__WHAT YOU WILL DO__
All the data beneath this line is to be reproduced exactly.

__Stored items from a collection__

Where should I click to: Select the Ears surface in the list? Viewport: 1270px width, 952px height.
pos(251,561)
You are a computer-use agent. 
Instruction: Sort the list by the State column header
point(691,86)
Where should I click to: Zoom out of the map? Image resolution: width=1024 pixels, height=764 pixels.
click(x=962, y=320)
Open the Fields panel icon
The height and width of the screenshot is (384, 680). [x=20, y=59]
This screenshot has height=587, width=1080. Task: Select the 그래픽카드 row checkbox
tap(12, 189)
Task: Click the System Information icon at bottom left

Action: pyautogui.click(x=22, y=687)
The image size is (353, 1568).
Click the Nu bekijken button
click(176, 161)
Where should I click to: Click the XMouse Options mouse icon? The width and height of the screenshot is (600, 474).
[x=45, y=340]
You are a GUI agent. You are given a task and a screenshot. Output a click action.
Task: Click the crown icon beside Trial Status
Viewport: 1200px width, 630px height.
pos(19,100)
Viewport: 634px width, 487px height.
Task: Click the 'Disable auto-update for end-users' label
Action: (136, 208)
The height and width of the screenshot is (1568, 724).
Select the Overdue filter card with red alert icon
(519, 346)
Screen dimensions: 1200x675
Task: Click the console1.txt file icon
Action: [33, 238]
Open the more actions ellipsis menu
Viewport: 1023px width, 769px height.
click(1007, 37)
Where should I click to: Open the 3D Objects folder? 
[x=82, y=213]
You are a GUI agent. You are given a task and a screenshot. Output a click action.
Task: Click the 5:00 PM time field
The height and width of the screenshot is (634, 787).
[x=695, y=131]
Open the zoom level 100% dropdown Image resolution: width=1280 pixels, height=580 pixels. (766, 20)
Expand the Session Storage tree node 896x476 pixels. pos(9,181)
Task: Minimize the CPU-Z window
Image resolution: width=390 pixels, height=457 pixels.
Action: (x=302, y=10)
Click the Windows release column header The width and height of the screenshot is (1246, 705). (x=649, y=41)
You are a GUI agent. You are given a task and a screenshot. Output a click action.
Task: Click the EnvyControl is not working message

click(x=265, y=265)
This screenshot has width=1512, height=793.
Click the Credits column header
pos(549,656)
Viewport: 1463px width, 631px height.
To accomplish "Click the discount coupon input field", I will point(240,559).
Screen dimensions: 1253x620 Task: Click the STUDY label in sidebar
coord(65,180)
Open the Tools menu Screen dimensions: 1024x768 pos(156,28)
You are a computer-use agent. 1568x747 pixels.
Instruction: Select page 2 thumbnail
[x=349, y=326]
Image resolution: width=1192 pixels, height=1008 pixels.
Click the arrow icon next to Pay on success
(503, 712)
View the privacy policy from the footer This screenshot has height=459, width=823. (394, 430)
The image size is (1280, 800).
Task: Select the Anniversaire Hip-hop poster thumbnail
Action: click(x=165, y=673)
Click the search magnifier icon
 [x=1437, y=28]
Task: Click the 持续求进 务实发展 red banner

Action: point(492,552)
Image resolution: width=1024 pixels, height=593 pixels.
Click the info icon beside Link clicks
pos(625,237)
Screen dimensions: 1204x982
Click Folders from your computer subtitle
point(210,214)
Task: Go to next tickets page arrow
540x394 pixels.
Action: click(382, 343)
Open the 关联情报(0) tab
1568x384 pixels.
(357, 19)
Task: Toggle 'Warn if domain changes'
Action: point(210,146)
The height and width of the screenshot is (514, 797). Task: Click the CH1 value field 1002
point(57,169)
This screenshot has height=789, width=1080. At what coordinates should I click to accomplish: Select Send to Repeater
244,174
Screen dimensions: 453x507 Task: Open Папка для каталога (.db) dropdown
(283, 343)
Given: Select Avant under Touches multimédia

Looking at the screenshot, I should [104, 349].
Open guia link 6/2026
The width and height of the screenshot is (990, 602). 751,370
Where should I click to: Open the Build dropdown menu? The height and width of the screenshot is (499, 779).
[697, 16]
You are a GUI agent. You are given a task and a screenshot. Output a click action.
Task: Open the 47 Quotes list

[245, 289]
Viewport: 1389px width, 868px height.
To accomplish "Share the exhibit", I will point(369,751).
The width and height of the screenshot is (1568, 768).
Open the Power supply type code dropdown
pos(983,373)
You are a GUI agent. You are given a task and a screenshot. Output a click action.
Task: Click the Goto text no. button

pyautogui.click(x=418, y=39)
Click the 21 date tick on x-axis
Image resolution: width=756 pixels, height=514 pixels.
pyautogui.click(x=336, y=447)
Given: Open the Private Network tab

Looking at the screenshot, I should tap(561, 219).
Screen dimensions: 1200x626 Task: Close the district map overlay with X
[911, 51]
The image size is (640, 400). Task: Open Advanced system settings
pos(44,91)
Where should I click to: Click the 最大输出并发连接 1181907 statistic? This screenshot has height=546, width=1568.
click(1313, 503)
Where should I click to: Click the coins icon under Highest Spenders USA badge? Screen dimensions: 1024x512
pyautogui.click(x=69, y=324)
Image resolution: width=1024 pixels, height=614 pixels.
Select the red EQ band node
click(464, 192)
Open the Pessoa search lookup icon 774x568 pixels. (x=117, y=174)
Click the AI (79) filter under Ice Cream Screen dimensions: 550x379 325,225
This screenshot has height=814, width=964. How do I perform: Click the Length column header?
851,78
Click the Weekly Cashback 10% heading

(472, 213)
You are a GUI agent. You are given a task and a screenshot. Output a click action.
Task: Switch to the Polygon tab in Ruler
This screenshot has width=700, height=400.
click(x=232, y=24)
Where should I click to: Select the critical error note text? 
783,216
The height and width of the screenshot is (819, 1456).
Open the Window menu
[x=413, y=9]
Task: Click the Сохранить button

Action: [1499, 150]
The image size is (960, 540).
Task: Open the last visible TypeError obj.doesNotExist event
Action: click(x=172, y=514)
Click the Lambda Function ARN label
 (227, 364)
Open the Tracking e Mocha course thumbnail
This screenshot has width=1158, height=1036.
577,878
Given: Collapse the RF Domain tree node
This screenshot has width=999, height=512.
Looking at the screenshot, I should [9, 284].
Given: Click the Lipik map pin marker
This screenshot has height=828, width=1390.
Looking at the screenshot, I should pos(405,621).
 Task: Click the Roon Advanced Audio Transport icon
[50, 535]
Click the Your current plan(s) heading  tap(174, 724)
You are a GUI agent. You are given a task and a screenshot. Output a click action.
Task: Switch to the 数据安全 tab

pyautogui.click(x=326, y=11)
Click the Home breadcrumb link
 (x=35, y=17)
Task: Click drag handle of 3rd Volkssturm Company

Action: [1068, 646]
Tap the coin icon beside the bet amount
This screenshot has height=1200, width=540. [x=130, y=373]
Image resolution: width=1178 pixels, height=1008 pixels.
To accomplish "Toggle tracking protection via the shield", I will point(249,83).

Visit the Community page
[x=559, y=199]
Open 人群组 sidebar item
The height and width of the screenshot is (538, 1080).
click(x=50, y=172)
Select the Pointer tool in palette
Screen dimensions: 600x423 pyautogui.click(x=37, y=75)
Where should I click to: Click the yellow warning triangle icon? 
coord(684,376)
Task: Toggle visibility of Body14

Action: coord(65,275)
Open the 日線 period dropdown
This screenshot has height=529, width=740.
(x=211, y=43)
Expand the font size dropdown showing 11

__SOLUTION__
Where should I click to: Select the Ears surface in the list? Viewport: 1270px width, 952px height.
pos(251,561)
You are a computer-use agent. 
Instruction: Sort the list by the State column header
point(691,86)
Where should I click to: Zoom out of the map? Image resolution: width=1024 pixels, height=764 pixels.
click(x=962, y=320)
Open the Fields panel icon
The height and width of the screenshot is (384, 680). [x=20, y=59]
This screenshot has height=587, width=1080. Task: Select the 그래픽카드 row checkbox
tap(12, 189)
Task: Click the System Information icon at bottom left

Action: pyautogui.click(x=22, y=687)
The image size is (353, 1568).
Click the Nu bekijken button
click(176, 161)
Where should I click to: Click the XMouse Options mouse icon? The width and height of the screenshot is (600, 474).
[x=45, y=340]
You are a GUI agent. You are given a task and a screenshot. Output a click action.
Task: Click the crown icon beside Trial Status
Viewport: 1200px width, 630px height.
pos(19,100)
Viewport: 634px width, 487px height.
Task: Click the 'Disable auto-update for end-users' label
Action: (136, 208)
The height and width of the screenshot is (1568, 724).
Select the Overdue filter card with red alert icon
(519, 346)
Screen dimensions: 1200x675
Task: Click the console1.txt file icon
Action: [33, 238]
Open the more actions ellipsis menu
Viewport: 1023px width, 769px height.
click(1007, 37)
Where should I click to: Open the 3D Objects folder? 
[x=82, y=213]
You are a GUI agent. You are given a task and a screenshot. Output a click action.
Task: Click the 5:00 PM time field
The height and width of the screenshot is (634, 787).
[x=695, y=131]
Open the zoom level 100% dropdown Image resolution: width=1280 pixels, height=580 pixels. (766, 20)
Expand the Session Storage tree node 896x476 pixels. pos(9,181)
Task: Minimize the CPU-Z window
Image resolution: width=390 pixels, height=457 pixels.
Action: (x=302, y=10)
Click the Windows release column header The width and height of the screenshot is (1246, 705). (x=649, y=41)
You are a GUI agent. You are given a task and a screenshot. Output a click action.
Task: Click the EnvyControl is not working message

click(x=265, y=265)
This screenshot has width=1512, height=793.
Click the Credits column header
pos(549,656)
Viewport: 1463px width, 631px height.
To accomplish "Click the discount coupon input field", I will point(240,559).
Screen dimensions: 1253x620 Task: Click the STUDY label in sidebar
coord(65,180)
Open the Tools menu Screen dimensions: 1024x768 pos(156,28)
You are a computer-use agent. 1568x747 pixels.
Instruction: Select page 2 thumbnail
[x=349, y=326]
Image resolution: width=1192 pixels, height=1008 pixels.
Click the arrow icon next to Pay on success
(503, 712)
View the privacy policy from the footer This screenshot has height=459, width=823. (394, 430)
The image size is (1280, 800).
Task: Select the Anniversaire Hip-hop poster thumbnail
Action: click(x=165, y=673)
Click the search magnifier icon
 [x=1437, y=28]
Task: Click the 持续求进 务实发展 red banner

Action: point(492,552)
Image resolution: width=1024 pixels, height=593 pixels.
Click the info icon beside Link clicks
pos(625,237)
Screen dimensions: 1204x982
Click Folders from your computer subtitle
point(210,214)
Task: Go to next tickets page arrow
540x394 pixels.
Action: click(382, 343)
Open the 关联情报(0) tab
1568x384 pixels.
(357, 19)
Task: Toggle 'Warn if domain changes'
Action: point(210,146)
The height and width of the screenshot is (514, 797). Task: Click the CH1 value field 1002
point(57,169)
This screenshot has height=789, width=1080. At what coordinates should I click to accomplish: Select Send to Repeater
244,174
Screen dimensions: 453x507 Task: Open Папка для каталога (.db) dropdown
(283, 343)
Given: Select Avant under Touches multimédia

Looking at the screenshot, I should [104, 349].
Open guia link 6/2026
The width and height of the screenshot is (990, 602). 751,370
Where should I click to: Open the Build dropdown menu? The height and width of the screenshot is (499, 779).
[697, 16]
You are a GUI agent. You are given a task and a screenshot. Output a click action.
Task: Open the 47 Quotes list

[245, 289]
Viewport: 1389px width, 868px height.
To accomplish "Share the exhibit", I will point(369,751).
The width and height of the screenshot is (1568, 768).
Open the Power supply type code dropdown
pos(983,373)
You are a GUI agent. You are given a task and a screenshot. Output a click action.
Task: Click the Goto text no. button

pyautogui.click(x=418, y=39)
Click the 21 date tick on x-axis
Image resolution: width=756 pixels, height=514 pixels.
pyautogui.click(x=336, y=447)
Given: Open the Private Network tab

Looking at the screenshot, I should tap(561, 219).
Screen dimensions: 1200x626 Task: Close the district map overlay with X
[911, 51]
The image size is (640, 400). Task: Open Advanced system settings
pos(44,91)
Where should I click to: Click the 最大输出并发连接 1181907 statistic? This screenshot has height=546, width=1568.
click(1313, 503)
Where should I click to: Click the coins icon under Highest Spenders USA badge? Screen dimensions: 1024x512
pyautogui.click(x=69, y=324)
Image resolution: width=1024 pixels, height=614 pixels.
Select the red EQ band node
click(464, 192)
Open the Pessoa search lookup icon 774x568 pixels. (x=117, y=174)
Click the AI (79) filter under Ice Cream Screen dimensions: 550x379 325,225
This screenshot has height=814, width=964. How do I perform: Click the Length column header?
851,78
Click the Weekly Cashback 10% heading

(472, 213)
You are a GUI agent. You are given a task and a screenshot. Output a click action.
Task: Switch to the Polygon tab in Ruler
This screenshot has width=700, height=400.
click(x=232, y=24)
Where should I click to: Select the critical error note text? 
783,216
The height and width of the screenshot is (819, 1456).
Open the Window menu
[x=413, y=9]
Task: Click the Сохранить button

Action: [1499, 150]
The image size is (960, 540).
Task: Open the last visible TypeError obj.doesNotExist event
Action: click(x=172, y=514)
Click the Lambda Function ARN label
 (227, 364)
Open the Tracking e Mocha course thumbnail
This screenshot has width=1158, height=1036.
577,878
Given: Collapse the RF Domain tree node
This screenshot has width=999, height=512.
Looking at the screenshot, I should [9, 284].
Given: Click the Lipik map pin marker
This screenshot has height=828, width=1390.
Looking at the screenshot, I should pos(405,621).
 Task: Click the Roon Advanced Audio Transport icon
[50, 535]
Click the Your current plan(s) heading  tap(174, 724)
You are a GUI agent. You are given a task and a screenshot. Output a click action.
Task: Switch to the 数据安全 tab

pyautogui.click(x=326, y=11)
Click the Home breadcrumb link
 (x=35, y=17)
Task: Click drag handle of 3rd Volkssturm Company

Action: [1068, 646]
Tap the coin icon beside the bet amount
This screenshot has height=1200, width=540. [x=130, y=373]
Image resolution: width=1178 pixels, height=1008 pixels.
To accomplish "Toggle tracking protection via the shield", I will point(249,83).

Visit the Community page
[x=559, y=199]
Open 人群组 sidebar item
The height and width of the screenshot is (538, 1080).
click(x=50, y=172)
Select the Pointer tool in palette
Screen dimensions: 600x423 pyautogui.click(x=37, y=75)
Where should I click to: Click the yellow warning triangle icon? 
coord(684,376)
Task: Toggle visibility of Body14

Action: coord(65,275)
Open the 日線 period dropdown
This screenshot has height=529, width=740.
(x=211, y=43)
Expand the font size dropdown showing 11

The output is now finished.